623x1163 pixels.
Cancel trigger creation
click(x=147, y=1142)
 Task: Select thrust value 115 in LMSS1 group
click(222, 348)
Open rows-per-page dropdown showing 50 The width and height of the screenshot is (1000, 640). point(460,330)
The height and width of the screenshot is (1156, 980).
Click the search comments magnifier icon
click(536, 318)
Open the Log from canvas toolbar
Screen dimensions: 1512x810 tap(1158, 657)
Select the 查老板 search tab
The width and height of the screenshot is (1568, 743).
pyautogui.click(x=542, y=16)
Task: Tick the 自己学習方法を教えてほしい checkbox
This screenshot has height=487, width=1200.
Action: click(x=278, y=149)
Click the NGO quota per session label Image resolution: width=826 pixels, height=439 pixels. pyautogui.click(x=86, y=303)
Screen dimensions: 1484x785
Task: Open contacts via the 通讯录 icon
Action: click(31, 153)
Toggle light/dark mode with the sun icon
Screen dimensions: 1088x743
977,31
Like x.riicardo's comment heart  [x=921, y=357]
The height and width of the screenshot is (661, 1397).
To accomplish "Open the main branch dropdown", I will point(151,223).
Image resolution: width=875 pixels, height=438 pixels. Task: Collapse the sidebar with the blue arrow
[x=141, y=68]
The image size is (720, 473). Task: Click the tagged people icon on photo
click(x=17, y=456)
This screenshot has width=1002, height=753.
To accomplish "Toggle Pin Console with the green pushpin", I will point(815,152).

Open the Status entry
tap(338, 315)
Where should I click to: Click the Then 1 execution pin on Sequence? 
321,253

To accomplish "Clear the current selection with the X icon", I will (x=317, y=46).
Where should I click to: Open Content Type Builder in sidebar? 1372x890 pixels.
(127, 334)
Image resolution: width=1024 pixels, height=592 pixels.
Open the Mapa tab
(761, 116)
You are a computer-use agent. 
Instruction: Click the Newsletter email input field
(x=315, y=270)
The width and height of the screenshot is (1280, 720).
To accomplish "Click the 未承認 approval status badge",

# # # # # # #

### [TASK DESCRIPTION]
Reproduce all of the data above with every occurrence of "dropdown" changed to "menu" and everything else unchanged.

### [RESPONSE TO THIS TASK]
623x1163 pixels.
Cancel trigger creation
click(x=147, y=1142)
 Task: Select thrust value 115 in LMSS1 group
click(222, 348)
Open rows-per-page menu showing 50 The width and height of the screenshot is (1000, 640). point(460,330)
The height and width of the screenshot is (1156, 980).
Click the search comments magnifier icon
click(536, 318)
Open the Log from canvas toolbar
Screen dimensions: 1512x810 tap(1158, 657)
Select the 查老板 search tab
The width and height of the screenshot is (1568, 743).
pyautogui.click(x=542, y=16)
Task: Tick the 自己学習方法を教えてほしい checkbox
This screenshot has height=487, width=1200.
Action: click(x=278, y=149)
Click the NGO quota per session label Image resolution: width=826 pixels, height=439 pixels. pyautogui.click(x=86, y=303)
Screen dimensions: 1484x785
Task: Open contacts via the 通讯录 icon
Action: click(31, 153)
Toggle light/dark mode with the sun icon
Screen dimensions: 1088x743
977,31
Like x.riicardo's comment heart  [x=921, y=357]
The height and width of the screenshot is (661, 1397).
To accomplish "Open the main branch menu", I will point(151,223).
Image resolution: width=875 pixels, height=438 pixels. Task: Collapse the sidebar with the blue arrow
[x=141, y=68]
The image size is (720, 473). Task: Click the tagged people icon on photo
click(x=17, y=456)
This screenshot has width=1002, height=753.
To accomplish "Toggle Pin Console with the green pushpin", I will point(815,152).

Open the Status entry
tap(338, 315)
Where should I click to: Click the Then 1 execution pin on Sequence? 
321,253

To accomplish "Clear the current selection with the X icon", I will (x=317, y=46).
Where should I click to: Open Content Type Builder in sidebar? 1372x890 pixels.
(127, 334)
Image resolution: width=1024 pixels, height=592 pixels.
Open the Mapa tab
(761, 116)
You are a computer-use agent. 
Instruction: Click the Newsletter email input field
(x=315, y=270)
The width and height of the screenshot is (1280, 720).
To accomplish "Click the 未承認 approval status badge",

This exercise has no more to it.